Seine Mannschaft hatte soeben beim 0:6 gegen RB Leipzig die höchste Heimniederlage in 14 Jahren Bundesliga kassiert. Sechs Gegentore im eigenen Stadion – doch FC Augsburgs Trainer Sandro Wagner verharmloste das Desaster so, dass man nur den Kopf schütteln konnte.
“Heute haben wir in ein, zwei Situationen geschlafen, was das Durchdecken und Absichern angeht”, gab er zu Protokoll, streute noch Worthülsen wie “eiskalt bestraft” und “Scheiß-Nachmittag” hinein und versprach treuherzig: Man wolle jetzt “nicht alles umwerfen”.
Sandro Wagner redet Augsburg-Desaster schön
Ein, zwei Situationen – echt jetzt? Er hätte ja mal zugeben können, dass seine Taktik falsch war. Oder die Aufstellung. Kann ja passieren. Sogar dem sonst so braven “Kicker” fiel ja auf: “Dass schon die Herangehensweise des FCA, der sehr hoch stand, ziemlich riskant war, wurde hingegen nicht thematisiert.”
Plötzlich hat man wieder seine Worte vom 2. Bundesliga-Spieltag im Ohr, als ihn der Sport1-Reporter nach dem Bayern-Spiel (2:3) fragte, was Augsburg vom Rekordmeister unterscheidet.
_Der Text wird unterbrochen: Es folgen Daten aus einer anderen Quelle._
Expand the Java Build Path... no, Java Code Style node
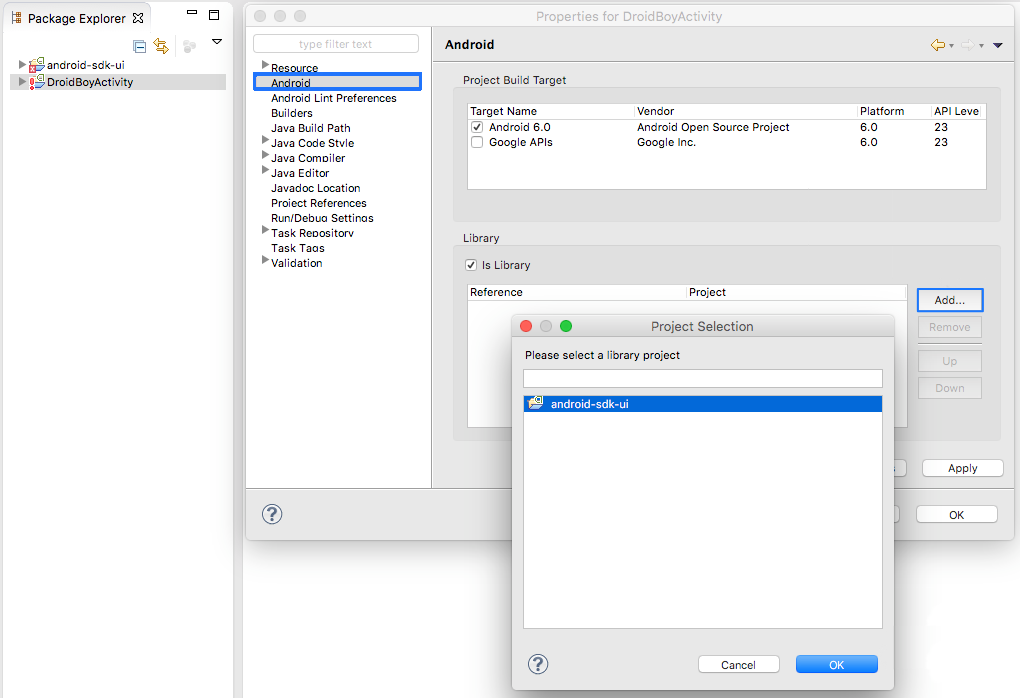Image resolution: width=1020 pixels, height=698 pixels. coord(265,142)
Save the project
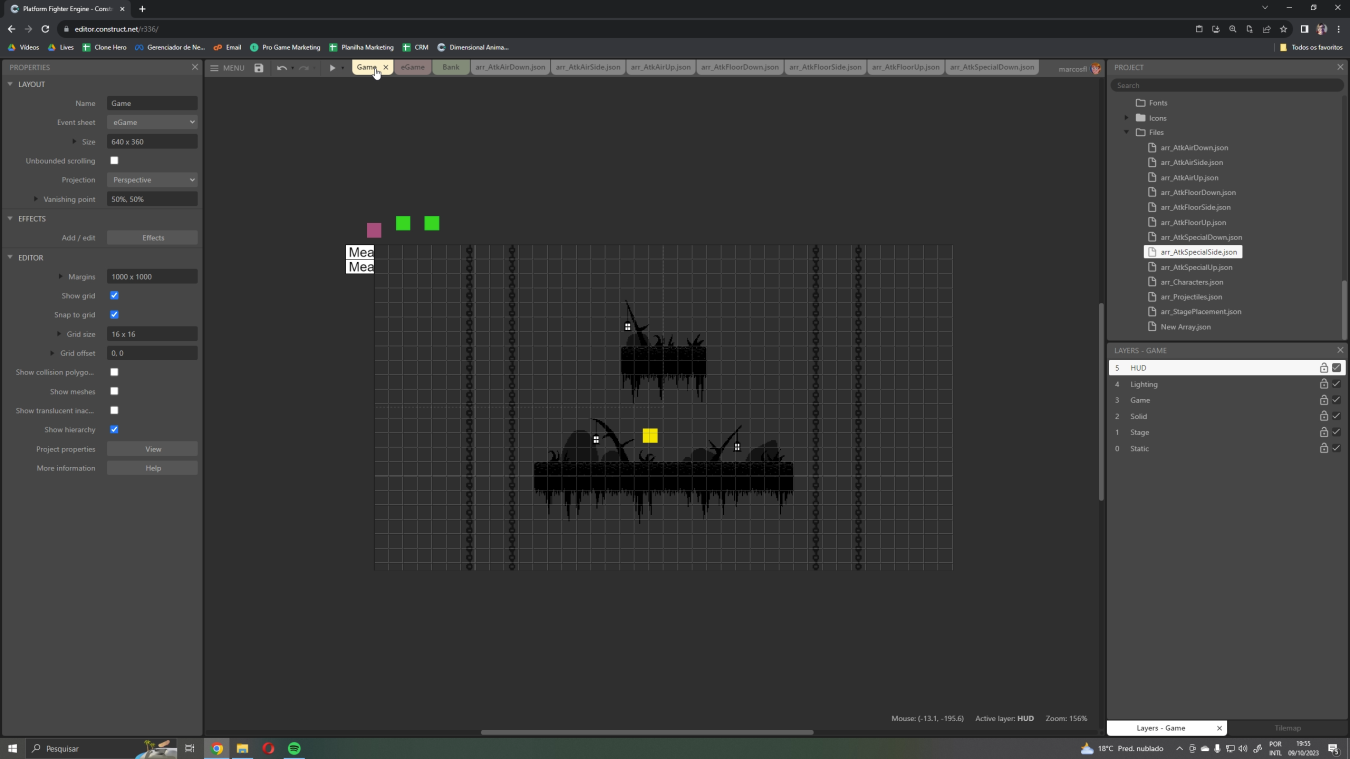This screenshot has width=1350, height=759. pyautogui.click(x=259, y=67)
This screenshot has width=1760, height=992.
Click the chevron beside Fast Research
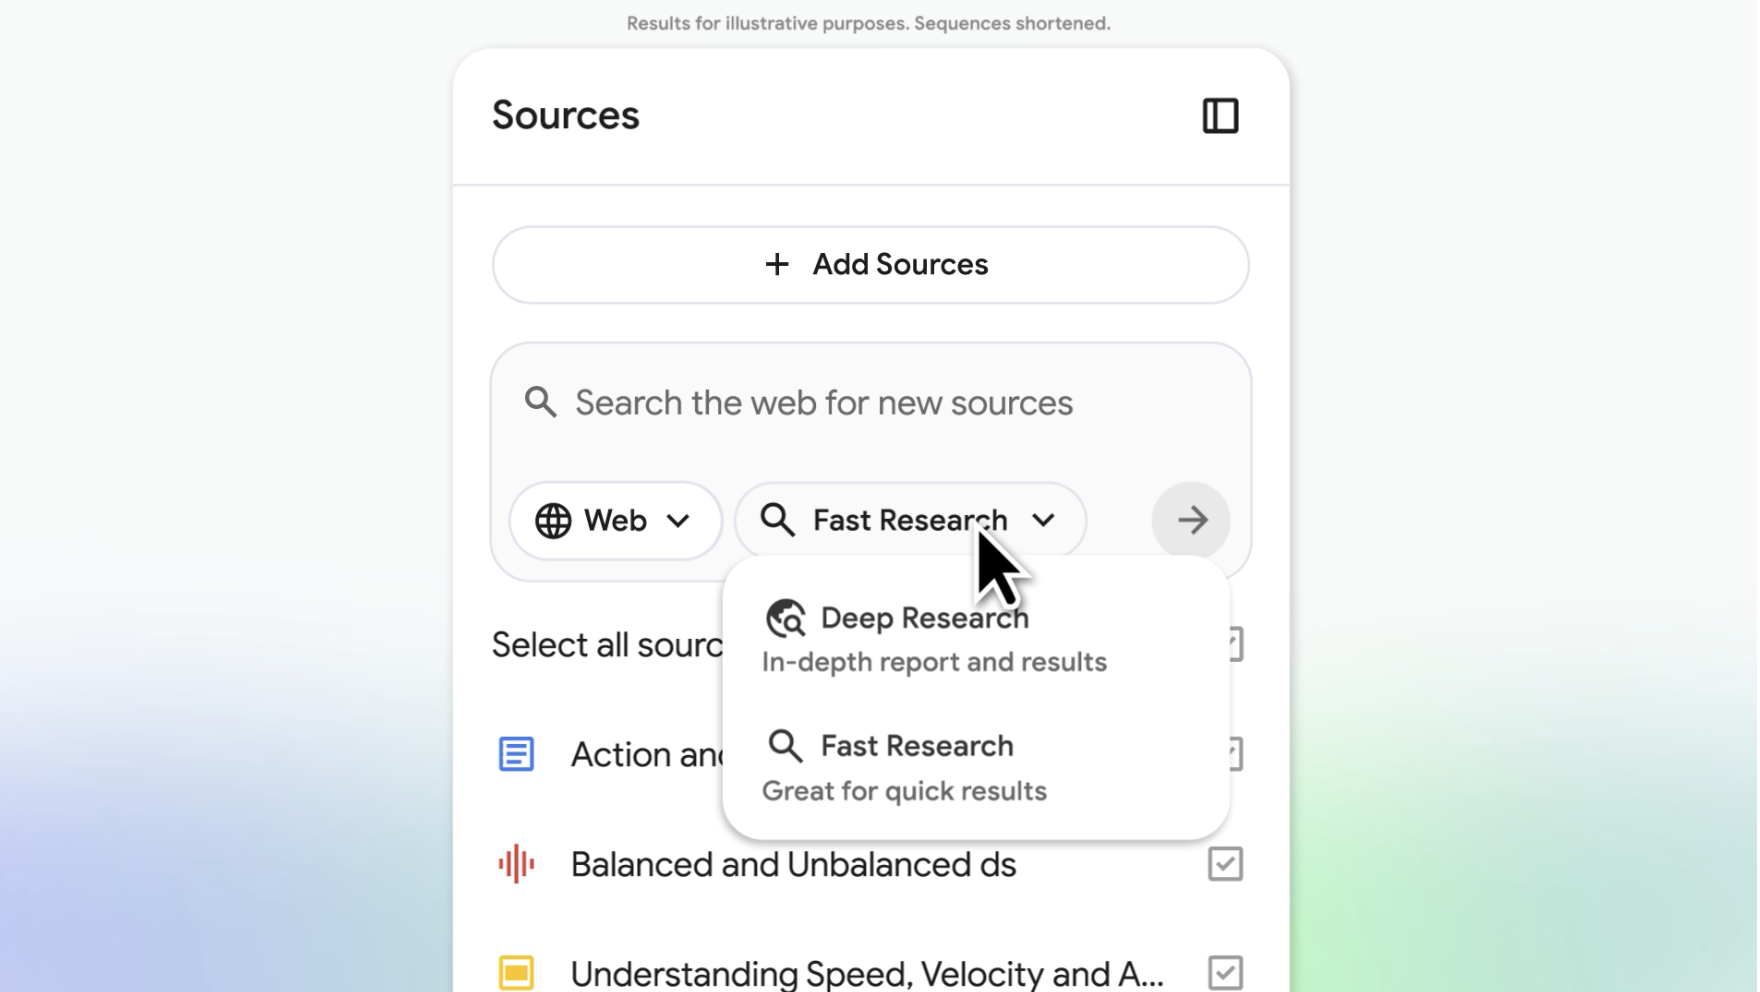1044,520
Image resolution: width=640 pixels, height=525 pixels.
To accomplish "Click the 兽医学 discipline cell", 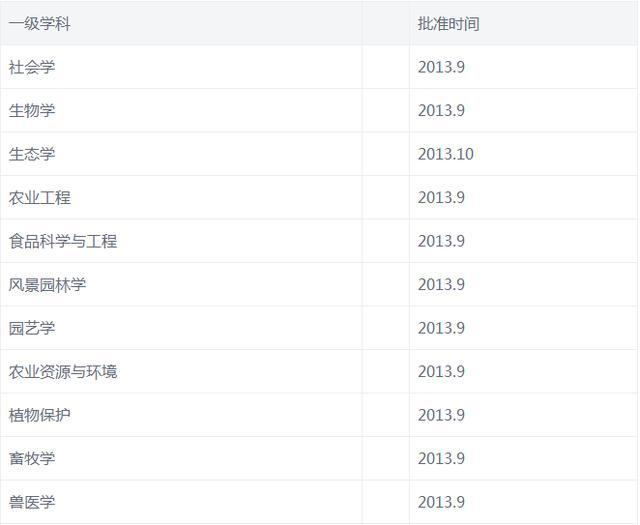I will (32, 502).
Sandro Wagner sagte, fast ungehalten: “Ich sehe nicht, dass wir weniger Qualität haben als Bayern.”
Ein Satz fliegt Wagner nun um die Ohren
Und damit in der Medienlandschaft keine Zweifel aufkommen, legte er nach: “Ich sehe uns auf keiner Position im ganzen Verein von der Qualität weniger aufgestellt.” Die Worte klingen noch zwei Monate später lächerlich und werden ihm jetzt immer wieder um die Ohren gehauen.
Für diese Meinung kann es nur drei Ursachen geben: (1) Verblendung, (2) Autosuggestion oder (3) Ironie. Nix davon verheißt Gutes. Womöglich liegt hier auch ein Missverständnis begründet. Wagner lässt spielen, als hätte er die Mannschaft von Bayern München unter seinen Fittichen – und hat doch nur FC Augsburg.
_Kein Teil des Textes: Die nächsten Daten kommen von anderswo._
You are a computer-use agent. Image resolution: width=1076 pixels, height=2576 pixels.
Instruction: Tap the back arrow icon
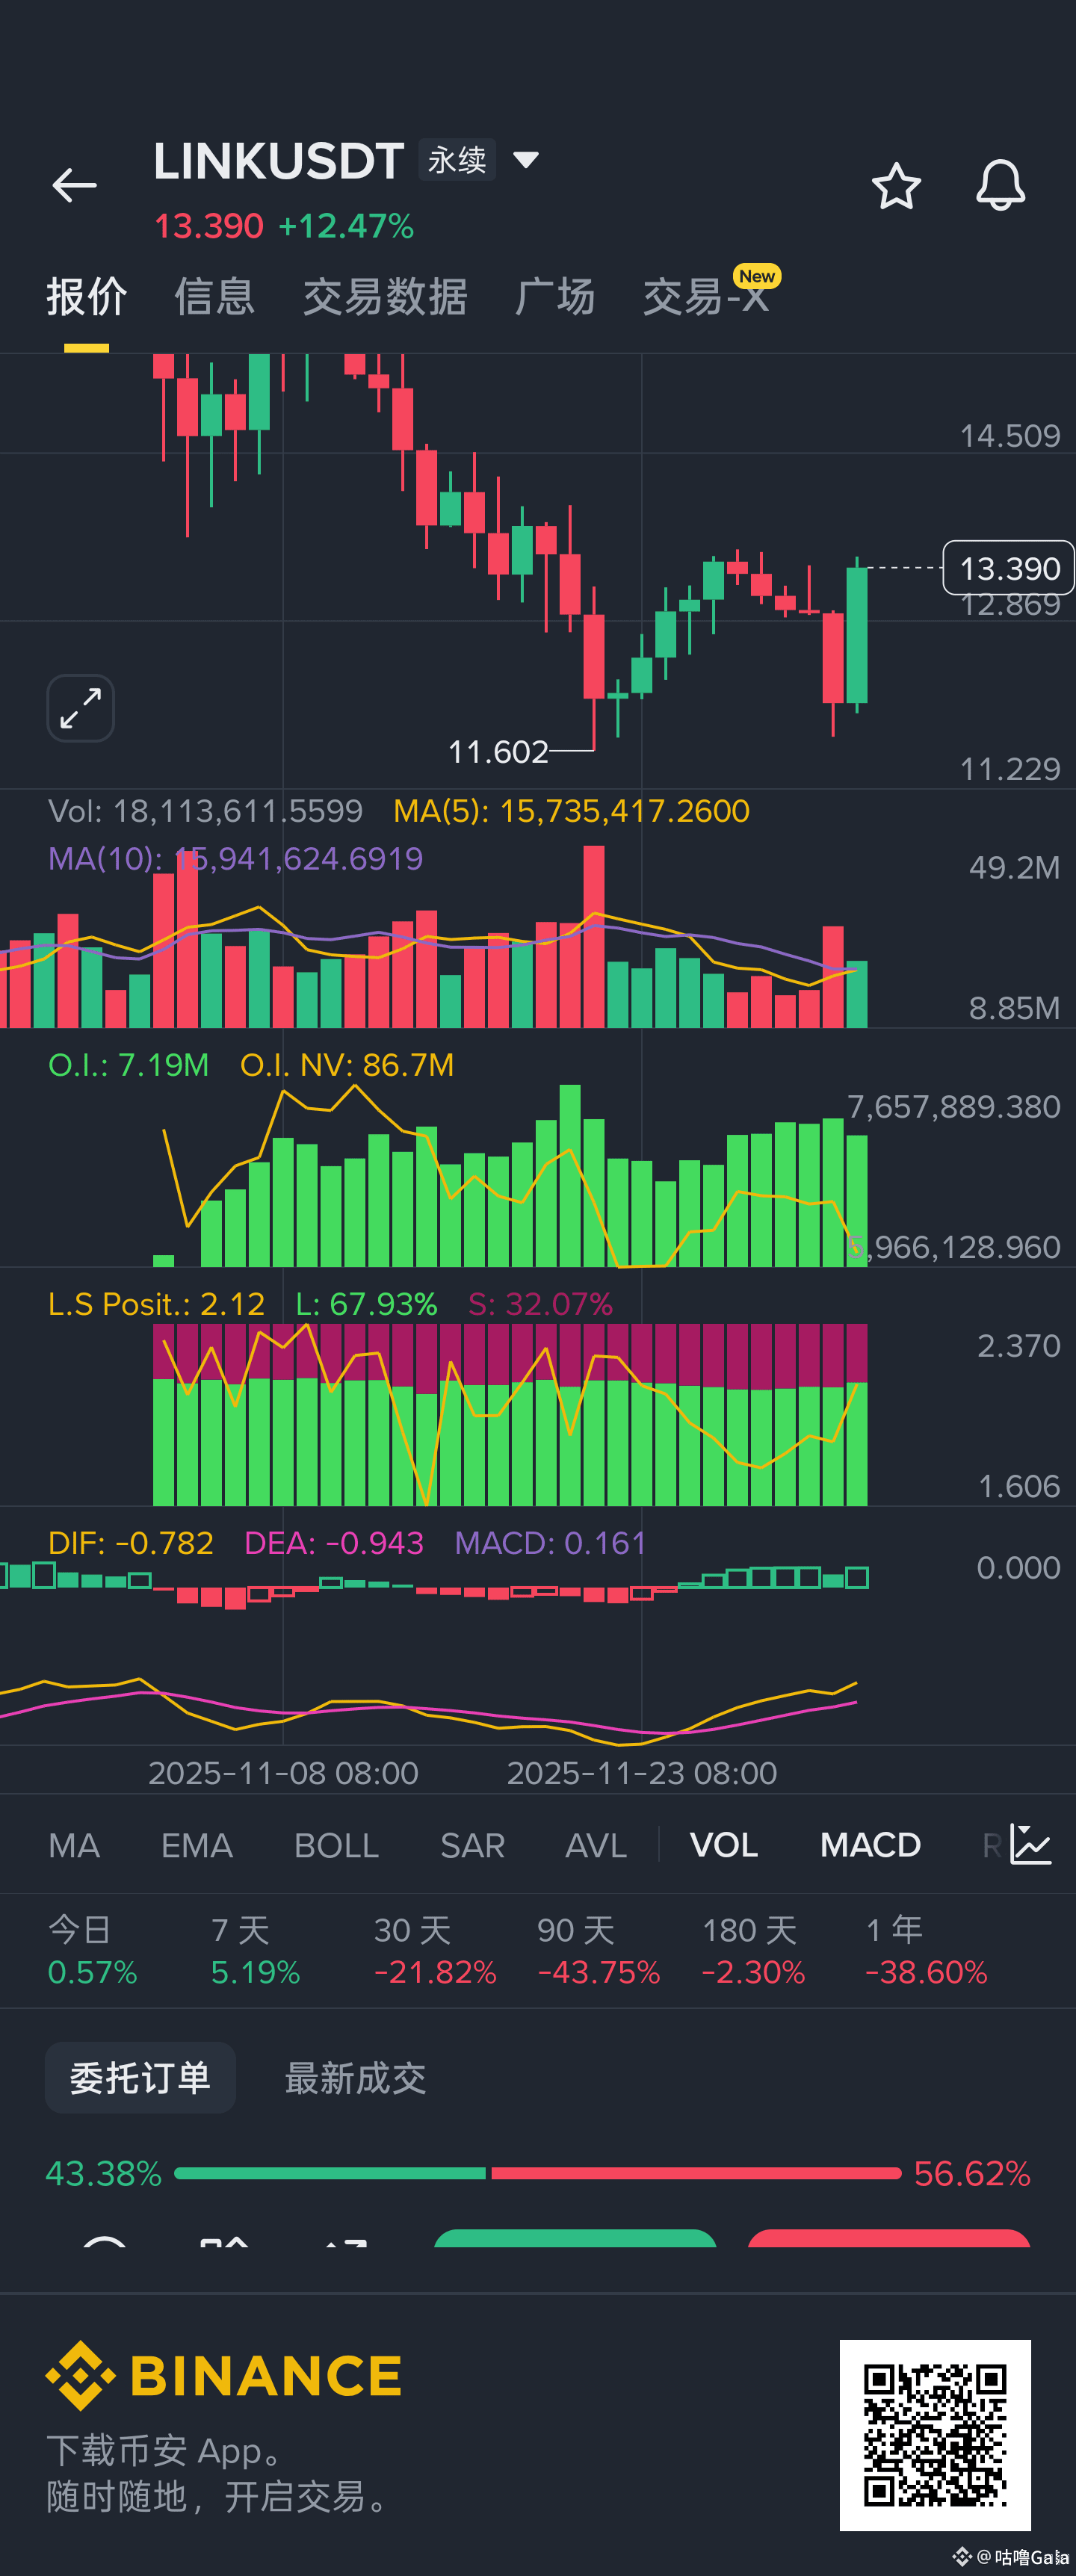coord(75,186)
Wagner versucht mit dem FCA FCB-Fußball
Keine Mannschaft aus der unteren Tabellenhälfte schießt so viele Tore (12). Aber keine kassiert auch mehr (20). Man wird den Verdacht nicht los, dass Wagner einen Fußball will, den die Qualität seiner Mannschaft gar nicht hergibt. Der Schuss muss nach hinten losgehen.
Schlimmer noch: Wenn Sprüchen keine Taten folgen, zerstört man in der Bundesliga seine Karriere. Jeder andere Bundesliga-Kollege müsste nach einem 0:6 daheim um seinen Arbeitsplatz bangen. Von Selbstzweifeln ist der Trainer-Novize aber weit entfernt und faselt von “Detailthemen”.
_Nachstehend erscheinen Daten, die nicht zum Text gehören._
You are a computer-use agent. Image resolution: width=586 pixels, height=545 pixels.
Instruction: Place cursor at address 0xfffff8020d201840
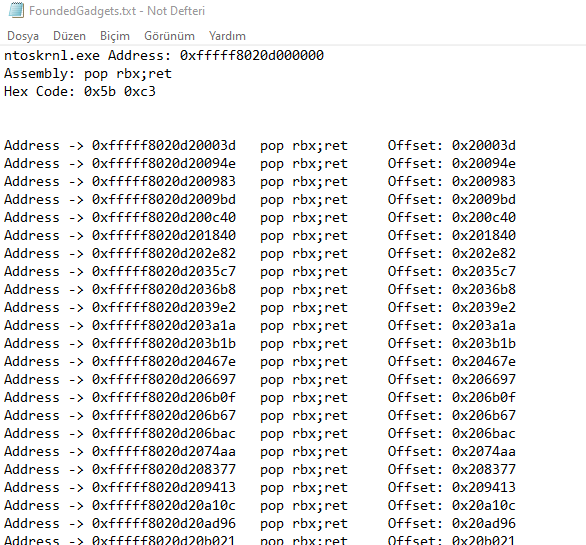click(x=164, y=235)
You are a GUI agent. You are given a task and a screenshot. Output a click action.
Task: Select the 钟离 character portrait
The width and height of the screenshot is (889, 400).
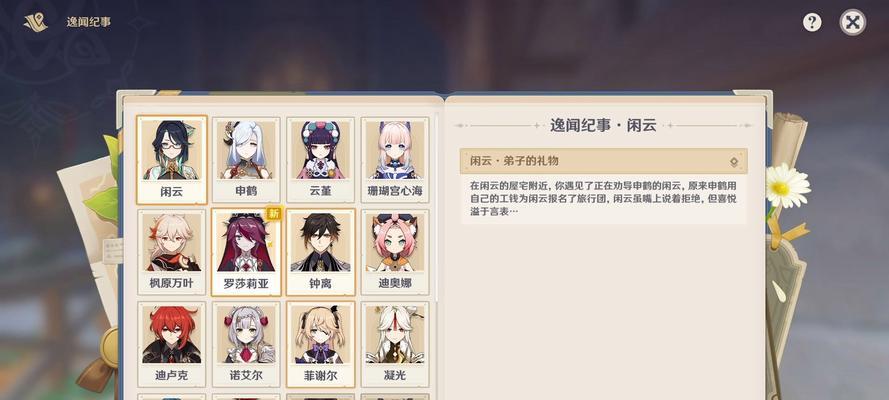pos(320,252)
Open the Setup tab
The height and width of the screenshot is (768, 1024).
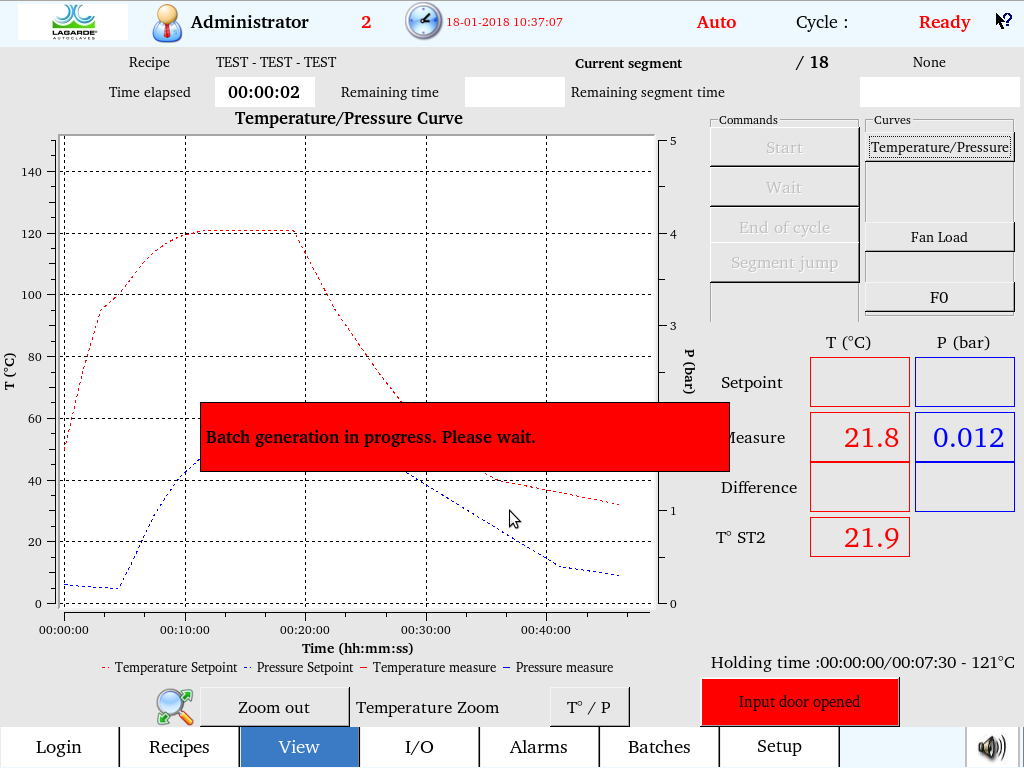pos(779,747)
Auf Teufel Komm Raus wollte er die Abwehrprobleme in seiner Mannschaft nicht wahrhaben und zündete Nebelkerzen: “Ich weiß nicht, ob man das generell festmachen kann. Die letzten zwei Spiele hatten wir eine gute Restverteidigung und hohes, mutiges Durchdecken.”
Man muss schon in die Bundesliga-Tabelle schauen, damit man beim Zuhören nicht den Ernst der Lage vergisst. Sandro Wagner liegt mit erst sieben Punkten aus acht Spielen noch meilenweit hinter den 43 Punkten, die sein Vorgänger Jesse Thorup geschafft hat.
Augsburg will dem Grauen-Maus-Image entfliehen
Der hatte die beste Saison ever hingelegt. Und musste trotzdem gehen. Geschäftsführer Michael Ströll hatte den Trainerwechsel auch deswegen gewagt, weil er der grauen Maus der Bundesliga mehr Spektakel verordnen wollte. Den Zirkus hat der FC Augsburg jetzt tatsächlich.
Sandro Wagner schützt, dass sein Geschäftsführer bei einer Entlassung selbst Schaden nehmen würde: Eine vorzeitige Trennung käme dem Geständnis gleich, dass Wagner ein Fehler war. Darum gilt: Man hat beim 0:6 nur ein bisschen geschlafen.